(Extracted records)
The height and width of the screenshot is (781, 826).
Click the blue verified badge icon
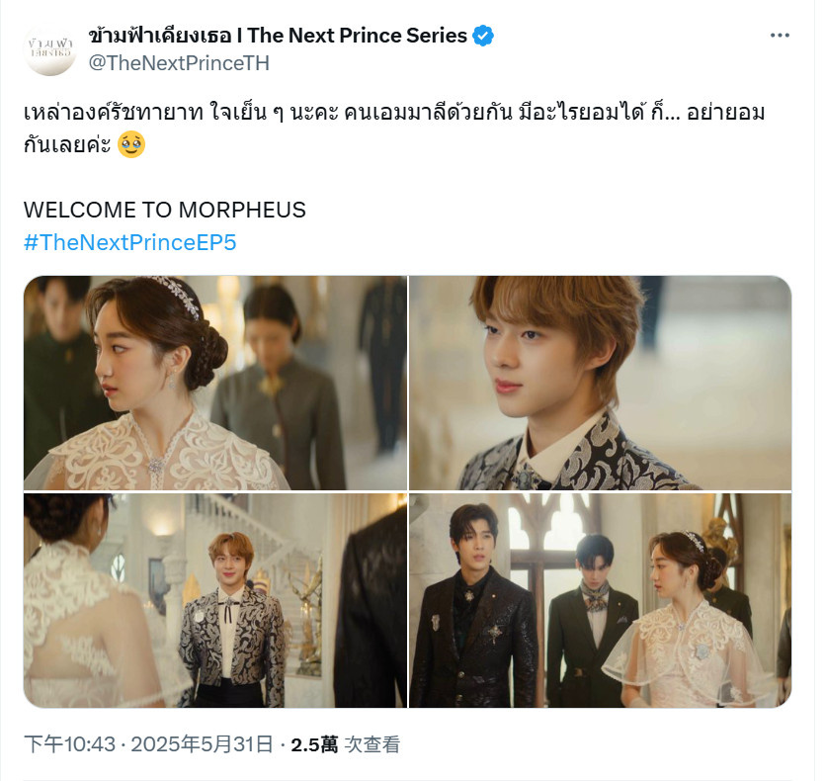(x=482, y=36)
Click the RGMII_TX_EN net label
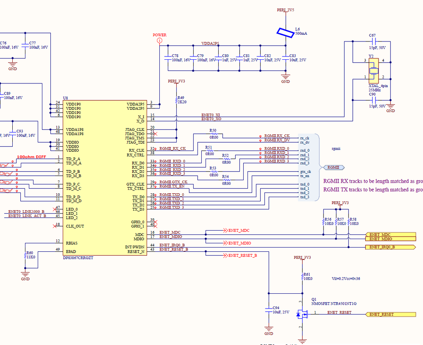This screenshot has width=423, height=345. [x=171, y=186]
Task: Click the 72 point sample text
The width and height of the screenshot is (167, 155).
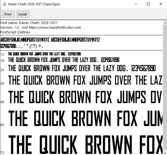Action: coord(85,144)
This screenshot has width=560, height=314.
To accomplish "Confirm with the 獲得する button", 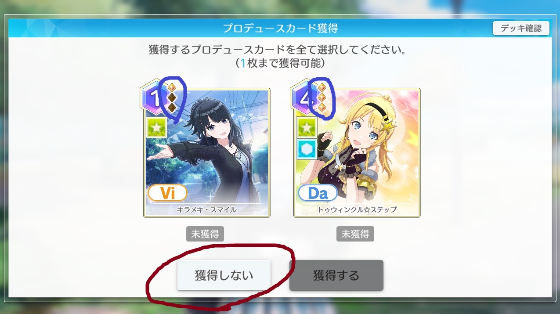I will 336,275.
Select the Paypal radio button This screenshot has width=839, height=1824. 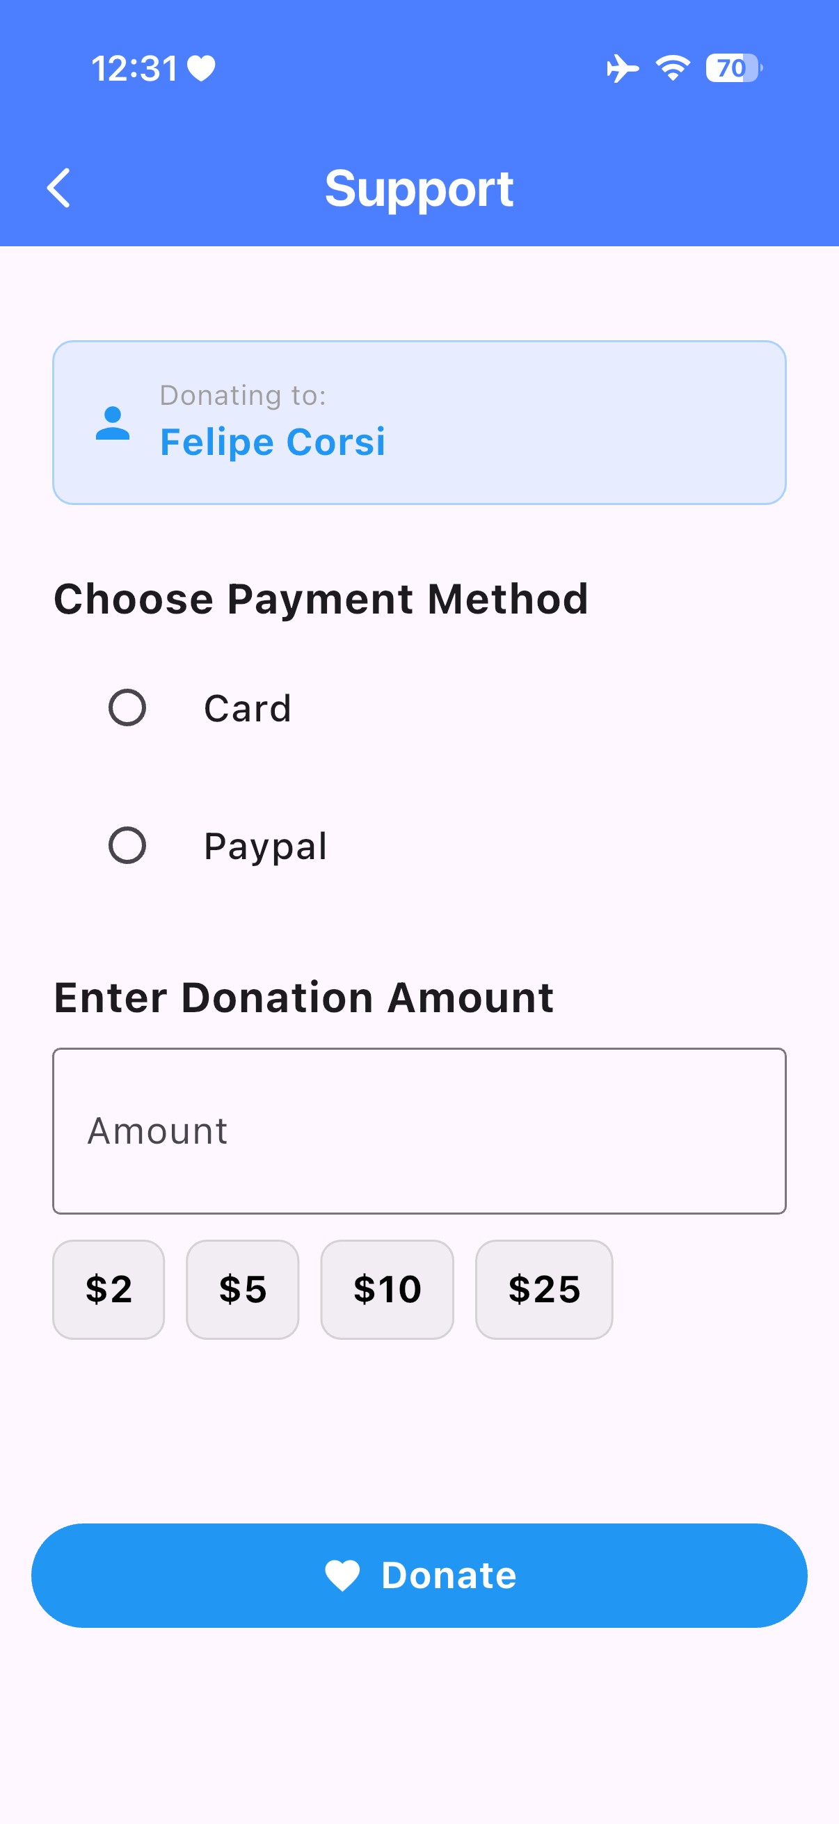click(x=127, y=845)
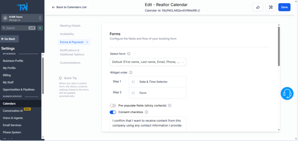Copy the Calendar Id with copy icon
298x141 pixels.
pyautogui.click(x=199, y=11)
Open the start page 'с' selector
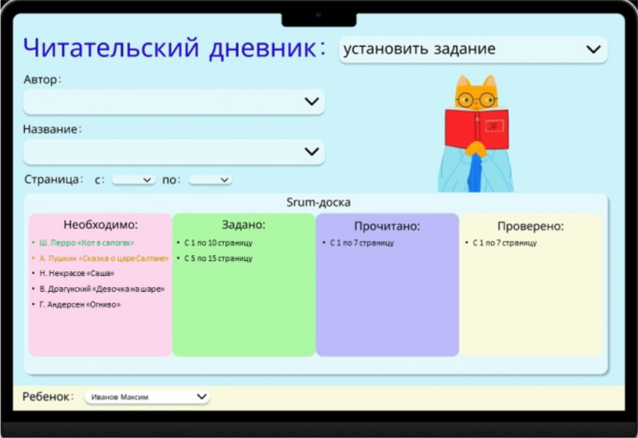This screenshot has width=638, height=438. pyautogui.click(x=133, y=180)
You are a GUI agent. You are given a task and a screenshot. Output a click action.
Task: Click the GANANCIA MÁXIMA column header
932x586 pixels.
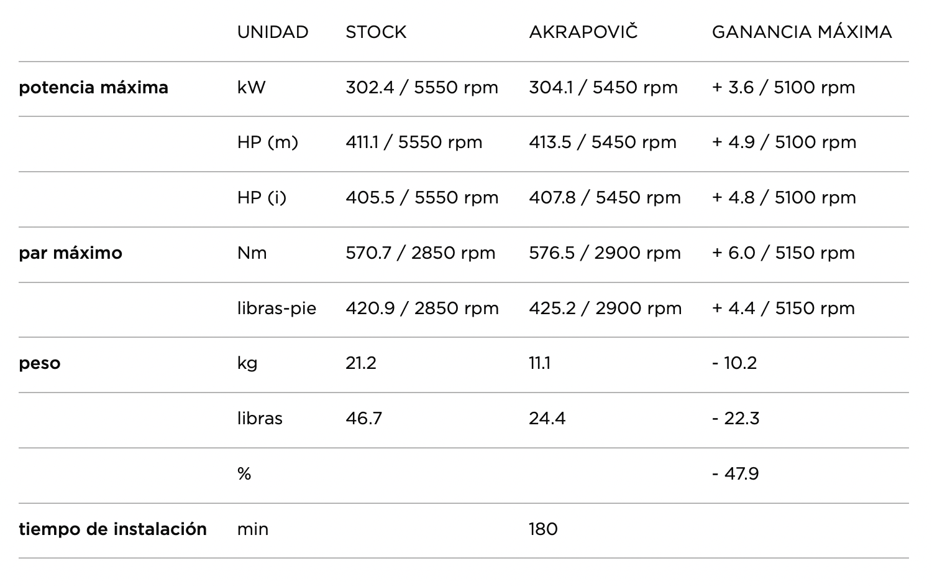click(802, 32)
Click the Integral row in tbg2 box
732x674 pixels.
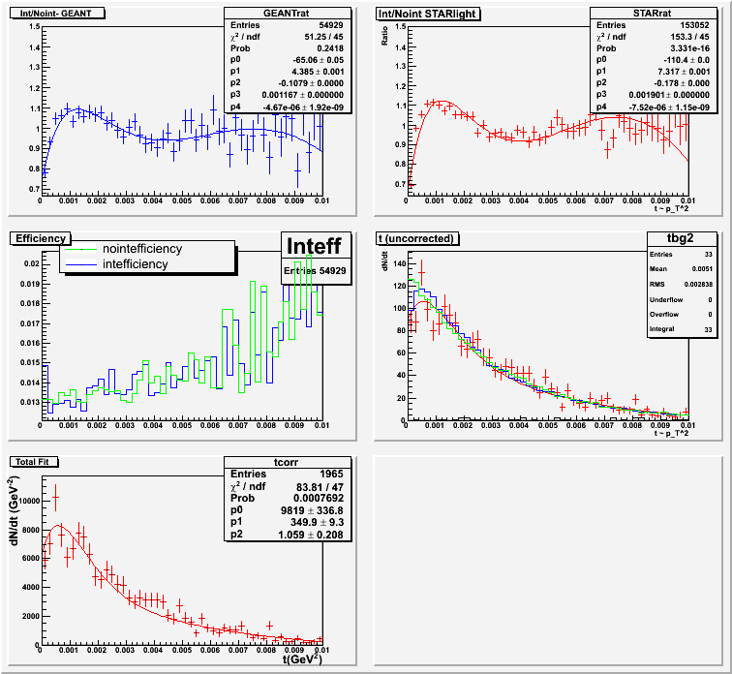(682, 331)
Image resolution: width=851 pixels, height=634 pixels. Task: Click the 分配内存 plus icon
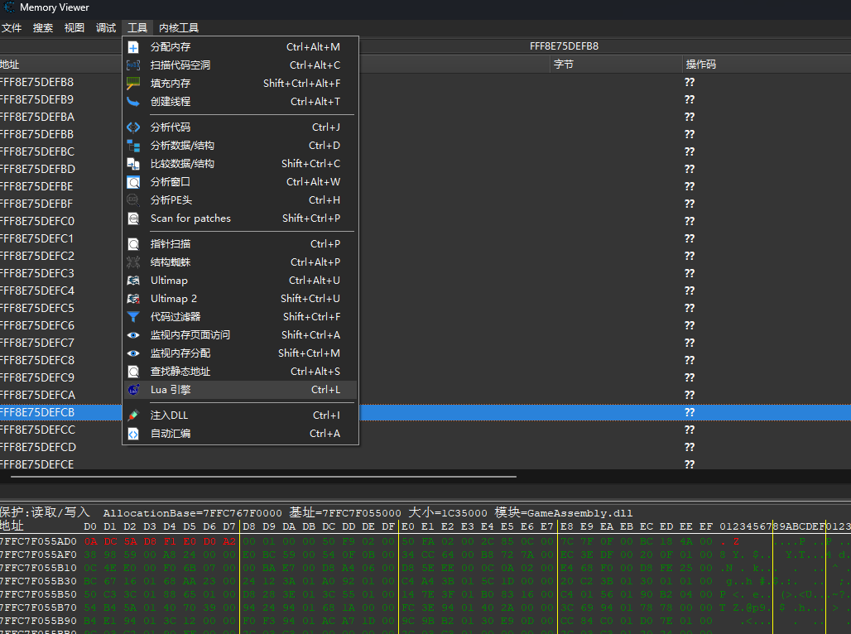coord(133,47)
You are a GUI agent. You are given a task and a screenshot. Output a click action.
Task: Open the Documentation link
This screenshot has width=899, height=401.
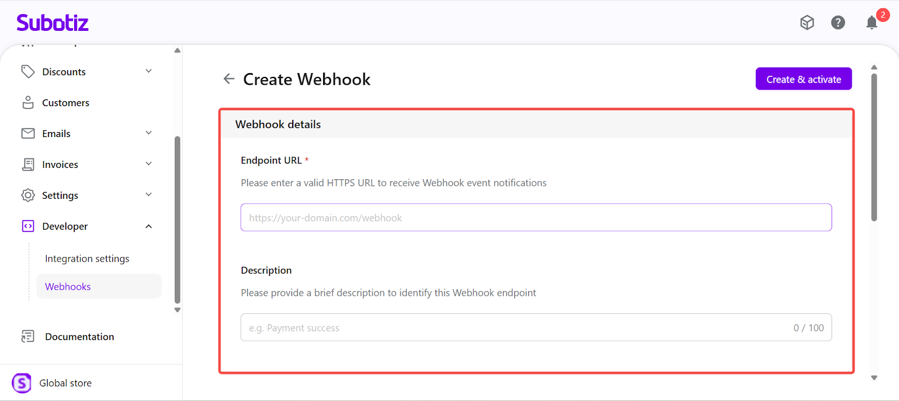(79, 336)
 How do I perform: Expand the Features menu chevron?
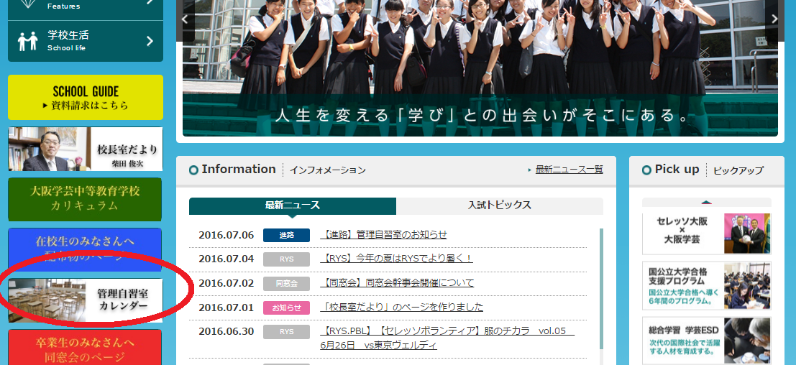tap(150, 2)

◆ Problem to work on
Rewrite the material from the line containing "Click the Integral row in tbg2 box" through the end, inclusive, replacing "Documentation" with "Reference" and leaving everything else unchanged. Omit the pictures from your answer.

◆ Result of this exercise
Click the Integral row in tbg2 box
732x674 pixels.
(682, 331)
Image resolution: width=851 pixels, height=634 pixels. Task: Click the 分配内存 plus icon
coord(133,47)
You are a GUI agent. You are given a task and a screenshot. Output a click action.
Task: Open the Reference link
This screenshot has width=899, height=401.
(79, 336)
 How do I perform: Expand the Features menu chevron?
tap(150, 2)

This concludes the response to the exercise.